_Prompt 1:_ Select and copy every line of the records that contains the word "gear". Case counts.

_Passage to read:_
- - -
At this point, Rick and Cliff were excited to get the sequel signed off and started looking for talent so they could make the movie that they didn’t have the budget to make when they made The Fireman. At first, they went after bigger names with that $4 million budget. If you’re going to make an Arthur Hill action movie, get Arthur Hill, you know? They talked to him, Richard Fleischer (who did Red Sonja instead, to his chagrin), Richard Donner (shoot big) and George Bowers, but then what always happened with Cannon happened. They were flush with Missing In Action and Breakin’ cash when Rick signed his deal, but their next slate of movies wasn’t doing as well.

Who could do the film for less?

Menahem suggested former Bond director Peter Hunt and J. Lee Thompson, but out of respect for Bronson, Rick laughed off the latter suggestion. And he confided in Menahem that if Cliff was forced to work with Michael Winner, he’d probably kill him. It didn’t sound like a joke the way he said it. Sam Firstenberg and Rick had a great meeting, but he walked away telling him, “Why do you want me to make your movie when I’m just going to follow what Cliff did in your first one? You already have your director.”

And that’s how Cliff Booth, once a stuntman, then a second unit guy for exactly one movie ended up directing and writing The Fireman 2. While some fans love the first one more, I love that this seamlessly starts five minutes later — yeah, I bought that bootleg on a Facebook fan group where someone edited both movies together for one long The Fireman experience — and doesn’t lose an ounce of its edge when it moves the action from New York to Texas. And yeah, Donald Pleasence rarely said no to a movie, but this was the kind of movie where he shines (the Halloween influence is all over this; Rick considered Rick Rosenthal as a director until the Halloween II director confessed his intention to make a sequel to The Birds; Rick laughed about that until the movie actually played on Showtime and he just stared, pointing at the screen, beer growing warm in his hand).

And come on. Joe Don Baker hadn’t been that good in a movie since Golden Needles.

Just like Bronson and Norris, Rick took Hollywood by surprise. The Fireman 2 did well for a few weeks in theaters and drive-ins, but was a blockbuster on cable and in the home video market. But for Cannon, well, it was as big a deal as anything they’d made. Golan and Globus called Rick the Saturday after the movie opened, laughing — but perhaps also being serious — as they asked “Can you start shooting on Monday?”

The Fireman 3: CIA Crackdown wouldn’t happen that quickly. Rick wanted the kind of movie that would pay off the series while adding a bit more drama. Sure, it was the third movie, but he didn’t want to make the same movie over and over again.

It was worth the wait.
- - -
_Prompt 2:_
Answer these questions from the piece on The Fireman sequels:
(a) Which movie did Richard Fleischer make instead?
(b) Which state does The Fireman 2 move the action to?
(c) What is the full title of the third movie?
- - -
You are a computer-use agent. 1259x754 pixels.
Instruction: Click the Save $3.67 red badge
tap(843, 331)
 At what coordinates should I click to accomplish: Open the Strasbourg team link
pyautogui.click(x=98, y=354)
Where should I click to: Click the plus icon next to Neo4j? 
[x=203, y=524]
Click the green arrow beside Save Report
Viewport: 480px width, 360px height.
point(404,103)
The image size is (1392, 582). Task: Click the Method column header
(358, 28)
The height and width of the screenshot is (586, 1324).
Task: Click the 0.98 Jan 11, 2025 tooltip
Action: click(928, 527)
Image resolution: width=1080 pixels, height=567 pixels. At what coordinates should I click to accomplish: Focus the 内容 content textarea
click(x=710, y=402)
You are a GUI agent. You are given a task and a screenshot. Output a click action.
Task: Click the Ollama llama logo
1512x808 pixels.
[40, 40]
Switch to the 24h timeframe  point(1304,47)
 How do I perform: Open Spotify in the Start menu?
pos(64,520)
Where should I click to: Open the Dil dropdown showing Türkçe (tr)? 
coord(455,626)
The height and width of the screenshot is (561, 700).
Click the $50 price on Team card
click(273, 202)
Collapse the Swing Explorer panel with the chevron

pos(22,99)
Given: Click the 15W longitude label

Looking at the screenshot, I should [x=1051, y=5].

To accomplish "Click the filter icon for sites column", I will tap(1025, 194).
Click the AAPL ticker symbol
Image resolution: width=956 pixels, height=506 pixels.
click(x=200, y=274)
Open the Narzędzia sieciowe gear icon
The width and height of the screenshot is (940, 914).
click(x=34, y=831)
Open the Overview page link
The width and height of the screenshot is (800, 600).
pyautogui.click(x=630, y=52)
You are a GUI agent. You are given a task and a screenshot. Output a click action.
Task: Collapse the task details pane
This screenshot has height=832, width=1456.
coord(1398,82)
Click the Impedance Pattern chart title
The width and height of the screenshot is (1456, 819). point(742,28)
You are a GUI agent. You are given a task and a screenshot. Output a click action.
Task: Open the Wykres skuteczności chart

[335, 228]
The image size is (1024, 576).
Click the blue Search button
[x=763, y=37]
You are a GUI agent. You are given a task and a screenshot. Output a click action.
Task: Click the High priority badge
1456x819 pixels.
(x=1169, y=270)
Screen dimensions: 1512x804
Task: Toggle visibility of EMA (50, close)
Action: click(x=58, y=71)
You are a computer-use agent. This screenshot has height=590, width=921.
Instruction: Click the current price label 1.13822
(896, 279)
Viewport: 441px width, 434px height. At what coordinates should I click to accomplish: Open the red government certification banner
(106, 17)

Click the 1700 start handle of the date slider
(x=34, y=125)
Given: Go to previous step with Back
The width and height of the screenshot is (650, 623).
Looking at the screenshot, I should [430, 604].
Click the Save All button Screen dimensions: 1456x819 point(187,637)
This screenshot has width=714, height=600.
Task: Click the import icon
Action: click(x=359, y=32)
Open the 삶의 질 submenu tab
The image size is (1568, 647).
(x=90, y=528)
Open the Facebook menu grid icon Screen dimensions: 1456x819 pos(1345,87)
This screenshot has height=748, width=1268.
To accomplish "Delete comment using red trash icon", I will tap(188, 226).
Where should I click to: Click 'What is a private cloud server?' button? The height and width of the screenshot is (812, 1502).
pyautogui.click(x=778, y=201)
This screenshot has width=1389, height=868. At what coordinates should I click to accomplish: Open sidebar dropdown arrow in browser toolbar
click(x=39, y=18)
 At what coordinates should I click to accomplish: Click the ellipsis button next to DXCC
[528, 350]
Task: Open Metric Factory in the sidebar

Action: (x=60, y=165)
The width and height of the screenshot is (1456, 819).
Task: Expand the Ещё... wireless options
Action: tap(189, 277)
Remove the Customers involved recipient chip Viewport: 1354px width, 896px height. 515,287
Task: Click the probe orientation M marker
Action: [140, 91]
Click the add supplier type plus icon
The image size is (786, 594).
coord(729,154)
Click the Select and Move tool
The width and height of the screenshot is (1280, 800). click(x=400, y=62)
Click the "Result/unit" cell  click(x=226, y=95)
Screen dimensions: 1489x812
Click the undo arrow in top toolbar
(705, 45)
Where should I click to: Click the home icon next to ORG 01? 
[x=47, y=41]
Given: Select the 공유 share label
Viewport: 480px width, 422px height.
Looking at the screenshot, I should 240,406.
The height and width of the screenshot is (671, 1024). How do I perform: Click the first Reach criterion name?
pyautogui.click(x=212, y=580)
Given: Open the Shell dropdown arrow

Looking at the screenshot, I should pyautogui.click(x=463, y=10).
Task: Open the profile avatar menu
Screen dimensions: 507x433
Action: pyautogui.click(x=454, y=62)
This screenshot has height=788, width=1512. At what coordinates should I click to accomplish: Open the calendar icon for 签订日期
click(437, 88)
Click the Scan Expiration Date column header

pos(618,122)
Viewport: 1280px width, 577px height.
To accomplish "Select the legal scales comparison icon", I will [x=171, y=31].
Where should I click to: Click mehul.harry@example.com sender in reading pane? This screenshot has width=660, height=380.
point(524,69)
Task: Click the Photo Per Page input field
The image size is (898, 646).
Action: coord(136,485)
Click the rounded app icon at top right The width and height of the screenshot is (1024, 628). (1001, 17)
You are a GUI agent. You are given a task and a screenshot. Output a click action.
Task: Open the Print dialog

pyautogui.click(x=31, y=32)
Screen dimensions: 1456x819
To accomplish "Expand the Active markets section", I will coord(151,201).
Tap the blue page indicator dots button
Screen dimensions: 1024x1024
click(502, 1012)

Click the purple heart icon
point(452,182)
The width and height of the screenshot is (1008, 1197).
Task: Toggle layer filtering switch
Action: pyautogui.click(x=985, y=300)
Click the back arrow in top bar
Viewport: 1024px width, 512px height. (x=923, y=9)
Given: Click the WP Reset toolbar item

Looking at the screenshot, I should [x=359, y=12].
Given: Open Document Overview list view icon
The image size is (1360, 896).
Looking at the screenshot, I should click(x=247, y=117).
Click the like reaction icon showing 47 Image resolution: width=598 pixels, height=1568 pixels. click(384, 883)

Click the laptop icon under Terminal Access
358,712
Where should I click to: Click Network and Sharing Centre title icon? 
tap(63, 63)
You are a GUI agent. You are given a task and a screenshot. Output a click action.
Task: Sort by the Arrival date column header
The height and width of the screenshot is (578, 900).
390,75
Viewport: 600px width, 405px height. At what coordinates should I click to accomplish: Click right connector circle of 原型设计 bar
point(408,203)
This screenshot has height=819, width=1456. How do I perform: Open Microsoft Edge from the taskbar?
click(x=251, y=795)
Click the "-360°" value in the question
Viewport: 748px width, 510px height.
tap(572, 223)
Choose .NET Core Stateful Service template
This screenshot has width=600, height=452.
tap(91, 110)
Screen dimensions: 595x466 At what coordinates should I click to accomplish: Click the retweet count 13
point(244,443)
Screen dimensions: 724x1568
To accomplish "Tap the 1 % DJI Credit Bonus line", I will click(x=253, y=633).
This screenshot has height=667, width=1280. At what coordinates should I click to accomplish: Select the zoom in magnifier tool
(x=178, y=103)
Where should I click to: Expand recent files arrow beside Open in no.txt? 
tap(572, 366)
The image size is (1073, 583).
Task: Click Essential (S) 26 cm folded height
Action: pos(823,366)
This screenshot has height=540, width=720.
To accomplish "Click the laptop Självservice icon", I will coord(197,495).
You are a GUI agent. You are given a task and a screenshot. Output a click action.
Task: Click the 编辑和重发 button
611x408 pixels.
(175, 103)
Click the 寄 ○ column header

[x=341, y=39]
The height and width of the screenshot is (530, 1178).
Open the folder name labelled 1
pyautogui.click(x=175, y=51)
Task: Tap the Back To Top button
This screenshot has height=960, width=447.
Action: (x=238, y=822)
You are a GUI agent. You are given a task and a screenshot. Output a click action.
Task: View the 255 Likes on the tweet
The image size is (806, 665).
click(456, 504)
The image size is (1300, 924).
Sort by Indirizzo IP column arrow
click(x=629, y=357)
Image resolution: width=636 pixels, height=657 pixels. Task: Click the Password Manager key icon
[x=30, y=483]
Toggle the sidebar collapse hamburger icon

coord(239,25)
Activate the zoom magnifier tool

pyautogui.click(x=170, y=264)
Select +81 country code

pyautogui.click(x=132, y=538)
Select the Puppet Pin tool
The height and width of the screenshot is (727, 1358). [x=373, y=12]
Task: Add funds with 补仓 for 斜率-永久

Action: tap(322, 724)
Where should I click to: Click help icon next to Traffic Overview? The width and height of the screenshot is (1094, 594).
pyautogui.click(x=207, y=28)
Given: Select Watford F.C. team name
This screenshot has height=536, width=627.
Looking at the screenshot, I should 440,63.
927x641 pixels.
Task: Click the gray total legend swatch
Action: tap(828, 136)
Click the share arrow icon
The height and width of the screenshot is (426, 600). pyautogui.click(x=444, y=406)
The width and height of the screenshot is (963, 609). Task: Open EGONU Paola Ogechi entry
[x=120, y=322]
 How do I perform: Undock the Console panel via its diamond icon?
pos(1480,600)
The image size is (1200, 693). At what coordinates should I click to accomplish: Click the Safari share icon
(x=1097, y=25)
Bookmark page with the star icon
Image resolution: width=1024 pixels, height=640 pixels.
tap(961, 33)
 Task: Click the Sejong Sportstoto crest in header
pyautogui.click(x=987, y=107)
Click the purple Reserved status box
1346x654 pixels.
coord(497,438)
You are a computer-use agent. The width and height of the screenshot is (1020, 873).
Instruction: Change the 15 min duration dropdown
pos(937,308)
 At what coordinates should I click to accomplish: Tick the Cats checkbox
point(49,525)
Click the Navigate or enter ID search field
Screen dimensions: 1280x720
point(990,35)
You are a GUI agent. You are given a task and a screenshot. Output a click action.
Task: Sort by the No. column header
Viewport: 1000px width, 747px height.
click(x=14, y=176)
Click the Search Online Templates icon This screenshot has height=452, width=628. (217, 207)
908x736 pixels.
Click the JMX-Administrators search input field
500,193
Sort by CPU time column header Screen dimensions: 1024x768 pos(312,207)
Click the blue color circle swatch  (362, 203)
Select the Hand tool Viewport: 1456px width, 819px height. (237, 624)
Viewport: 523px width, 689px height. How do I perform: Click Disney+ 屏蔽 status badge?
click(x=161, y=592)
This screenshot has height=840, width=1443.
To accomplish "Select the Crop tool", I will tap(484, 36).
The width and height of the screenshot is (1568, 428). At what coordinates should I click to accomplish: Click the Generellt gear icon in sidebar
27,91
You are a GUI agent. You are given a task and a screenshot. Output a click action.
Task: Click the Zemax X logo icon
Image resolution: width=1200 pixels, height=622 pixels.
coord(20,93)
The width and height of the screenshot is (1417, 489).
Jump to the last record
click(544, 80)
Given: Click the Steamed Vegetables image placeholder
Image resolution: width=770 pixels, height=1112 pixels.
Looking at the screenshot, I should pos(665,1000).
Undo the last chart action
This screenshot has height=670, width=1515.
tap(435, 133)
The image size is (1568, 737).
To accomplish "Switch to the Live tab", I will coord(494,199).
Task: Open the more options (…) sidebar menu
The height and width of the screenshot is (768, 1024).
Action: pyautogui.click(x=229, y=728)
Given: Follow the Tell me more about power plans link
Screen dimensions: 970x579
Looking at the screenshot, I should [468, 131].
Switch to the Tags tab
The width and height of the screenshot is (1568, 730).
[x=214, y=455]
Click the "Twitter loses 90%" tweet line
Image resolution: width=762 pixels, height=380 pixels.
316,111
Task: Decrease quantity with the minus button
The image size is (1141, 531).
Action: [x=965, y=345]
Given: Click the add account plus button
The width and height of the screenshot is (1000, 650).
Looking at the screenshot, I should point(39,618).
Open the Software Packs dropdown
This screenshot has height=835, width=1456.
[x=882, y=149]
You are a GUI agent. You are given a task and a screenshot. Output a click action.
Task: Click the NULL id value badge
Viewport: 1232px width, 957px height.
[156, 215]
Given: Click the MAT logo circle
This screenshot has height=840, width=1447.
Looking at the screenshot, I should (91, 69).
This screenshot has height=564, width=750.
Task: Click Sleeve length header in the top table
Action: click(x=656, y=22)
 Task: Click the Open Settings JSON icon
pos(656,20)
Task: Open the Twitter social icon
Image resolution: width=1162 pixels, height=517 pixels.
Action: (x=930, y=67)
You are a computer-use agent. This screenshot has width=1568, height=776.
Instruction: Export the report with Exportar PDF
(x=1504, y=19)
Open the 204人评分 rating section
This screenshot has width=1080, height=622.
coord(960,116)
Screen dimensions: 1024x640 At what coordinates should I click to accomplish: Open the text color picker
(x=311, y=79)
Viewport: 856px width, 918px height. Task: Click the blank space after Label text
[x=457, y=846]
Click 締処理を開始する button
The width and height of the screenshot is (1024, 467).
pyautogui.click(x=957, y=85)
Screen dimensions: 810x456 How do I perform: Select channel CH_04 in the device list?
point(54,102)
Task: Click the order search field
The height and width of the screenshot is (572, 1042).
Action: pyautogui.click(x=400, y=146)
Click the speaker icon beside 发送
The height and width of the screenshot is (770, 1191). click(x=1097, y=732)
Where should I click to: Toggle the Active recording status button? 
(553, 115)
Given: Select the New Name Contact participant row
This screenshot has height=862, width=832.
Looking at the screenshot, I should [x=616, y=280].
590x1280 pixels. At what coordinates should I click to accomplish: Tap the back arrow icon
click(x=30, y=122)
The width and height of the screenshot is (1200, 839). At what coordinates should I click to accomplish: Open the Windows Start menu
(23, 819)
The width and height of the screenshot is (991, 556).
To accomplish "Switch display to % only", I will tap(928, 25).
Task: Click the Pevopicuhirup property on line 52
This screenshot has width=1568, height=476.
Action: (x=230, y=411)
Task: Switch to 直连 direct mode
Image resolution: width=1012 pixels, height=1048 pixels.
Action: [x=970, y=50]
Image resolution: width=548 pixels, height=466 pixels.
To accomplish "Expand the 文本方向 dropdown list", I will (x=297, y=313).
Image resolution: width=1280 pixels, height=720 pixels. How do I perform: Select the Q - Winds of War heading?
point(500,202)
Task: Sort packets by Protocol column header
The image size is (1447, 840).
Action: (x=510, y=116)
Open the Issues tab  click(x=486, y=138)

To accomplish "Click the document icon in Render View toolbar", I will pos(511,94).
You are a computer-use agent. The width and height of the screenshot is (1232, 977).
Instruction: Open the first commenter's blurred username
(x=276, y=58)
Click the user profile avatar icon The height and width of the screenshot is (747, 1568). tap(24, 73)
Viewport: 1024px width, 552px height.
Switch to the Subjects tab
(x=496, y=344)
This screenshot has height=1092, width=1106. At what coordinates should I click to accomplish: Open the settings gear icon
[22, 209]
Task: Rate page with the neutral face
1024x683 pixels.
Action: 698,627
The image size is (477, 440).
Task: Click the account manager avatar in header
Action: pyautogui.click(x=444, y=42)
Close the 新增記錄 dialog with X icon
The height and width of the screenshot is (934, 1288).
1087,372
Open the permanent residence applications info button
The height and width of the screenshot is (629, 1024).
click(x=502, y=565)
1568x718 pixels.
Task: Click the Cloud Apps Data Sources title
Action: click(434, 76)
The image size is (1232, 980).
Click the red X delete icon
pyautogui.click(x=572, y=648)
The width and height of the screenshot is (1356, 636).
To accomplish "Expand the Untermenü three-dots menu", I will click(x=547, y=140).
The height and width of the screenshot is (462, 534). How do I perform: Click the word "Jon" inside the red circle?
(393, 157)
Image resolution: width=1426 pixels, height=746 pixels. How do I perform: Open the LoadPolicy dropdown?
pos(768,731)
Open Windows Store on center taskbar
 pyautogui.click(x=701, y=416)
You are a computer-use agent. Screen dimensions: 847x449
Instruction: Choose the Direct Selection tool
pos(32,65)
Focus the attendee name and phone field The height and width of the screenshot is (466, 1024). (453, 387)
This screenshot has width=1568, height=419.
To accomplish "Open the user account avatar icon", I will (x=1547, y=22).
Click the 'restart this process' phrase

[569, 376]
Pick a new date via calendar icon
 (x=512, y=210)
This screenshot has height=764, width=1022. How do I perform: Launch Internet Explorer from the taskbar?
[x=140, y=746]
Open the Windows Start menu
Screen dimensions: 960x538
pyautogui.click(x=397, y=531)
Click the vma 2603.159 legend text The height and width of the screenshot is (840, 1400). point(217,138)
- - -
_Reply 1:_
Open the Narzędzia sieciowe gear icon
The width and height of the screenshot is (1568, 428). At what coordinates should I click to accomplish: Click the Generellt gear icon in sidebar
This screenshot has height=1092, width=1106. At what coordinates should I click to accomplish: Open the settings gear icon

_Reply 2:_
(a) Red Sonja
(b) Texas
(c) The Fireman 3: CIA Crackdown